Other schools have problems with players shooting each other, rapes and various and sundry arrest records. But let Notre Dame show indications of steroid use, admittedly a widespread problem in collegiate athletics, and an example of not pampering a chronically complaining athlete, and all hell breaks loose.

Huffman's allegations were nebulous, if not innocuous. Like the coaching staff at any school, the one at Notre Dame has the responsibility to motivate its players to get the most from them. The scorning of injuries may be a motivational tool to give players the impetus to condition themselves properly and to take all the necessary steps required to recover from injury. Missing therapy sessions, as Huffman did, does not indicate a person serious about doing all that is possible to get well.

In short, Huffman seems to be motivated by sour grapes (they wouldn't give him a ring), and Wilbon by his finding of Holtz to be "one of the more irritating men in college athletics."

-- Tim Dehan

As I understand it, the charge against Notre Dame is that it is not perfect {"A Real Fight for the Irish," Sports, Aug. 26}. Once again, I find myself in agreement with your paper. It is just your reasoning I question.

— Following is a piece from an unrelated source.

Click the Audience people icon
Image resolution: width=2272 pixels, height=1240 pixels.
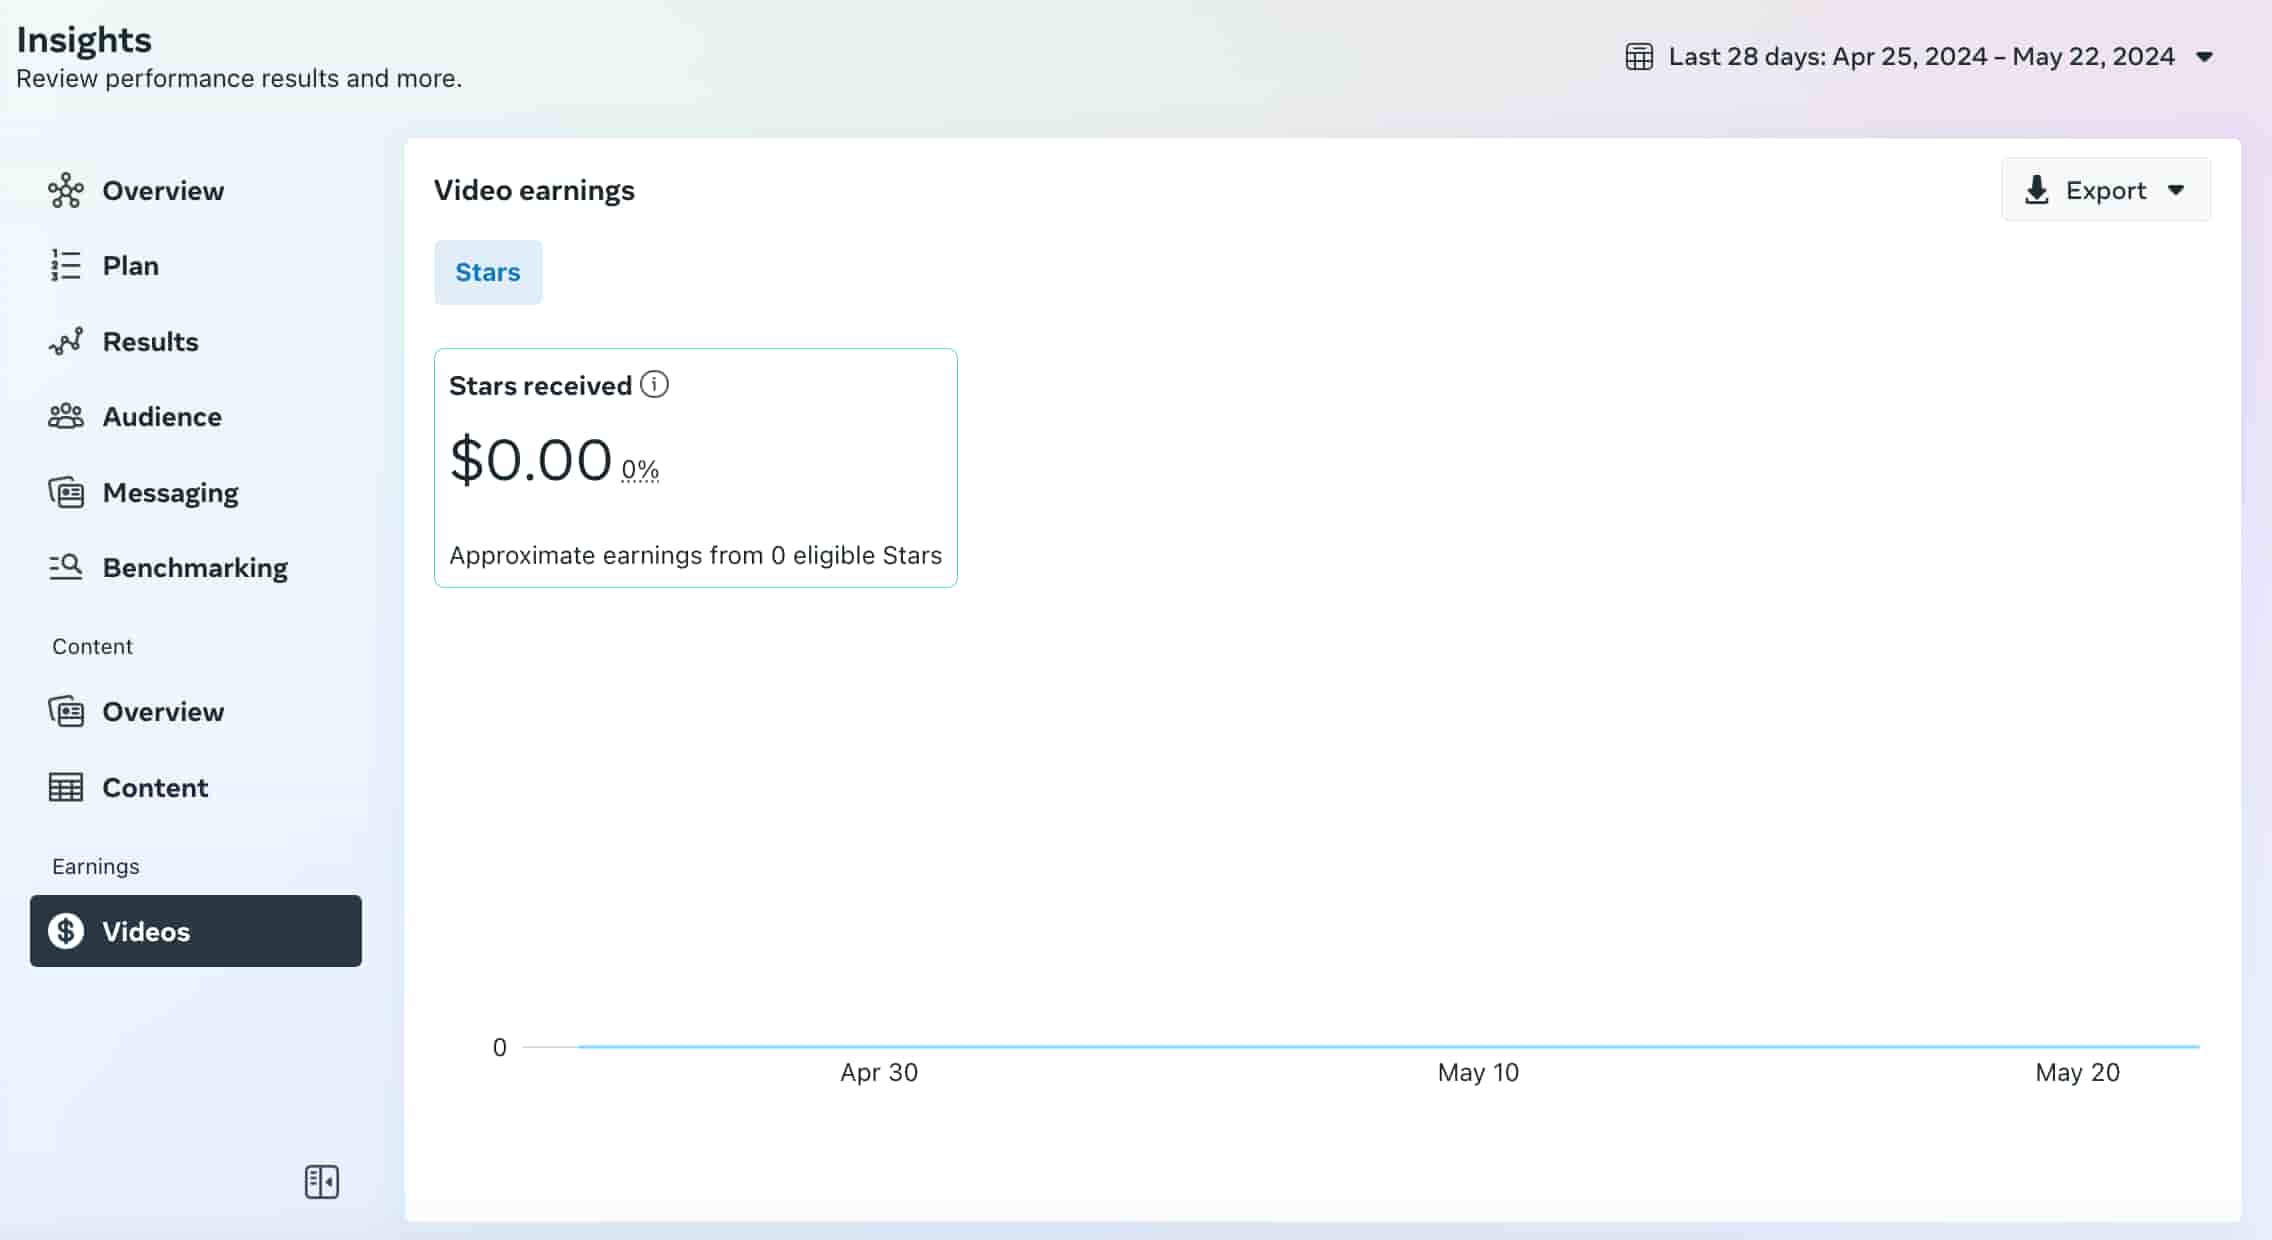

Notre Dame, your paper concluded, is not perfect because a former player alleged that his teammates were encouraged by certain (unnamed) coaches to use steroids. Never mind that there is no corroboration of this claim. Or that the university vehemently denied the allegations. Or that this player admitted to problems with previous coaches for failing to attend therapy sessions when hurt and in effect going AWOL while on scholarship.

Never mind that other members of this player's family have ill will toward Notre Dame's head coach, which might have tainted this player's judgment.

Never mind that Notre Dame was enforcing a no-steroid policy even before the NCAA had a policy on steroids.

What if the allegations of this individual were untrue?

Despite your failure to substantiate allegations, you're right about one thing -- Notre Dame is not perfect. It is just a small college in the Midwest with a strong history of striving to be the best and the record, academically and scholastically, to prove it. Guilty as charged.

But don't for a moment mistake that mud that Steve Huffman is flinging at the Golden Dome as tarnish. If any reputation has been tarnished, it's yours for reprinting his allegations without having more proof.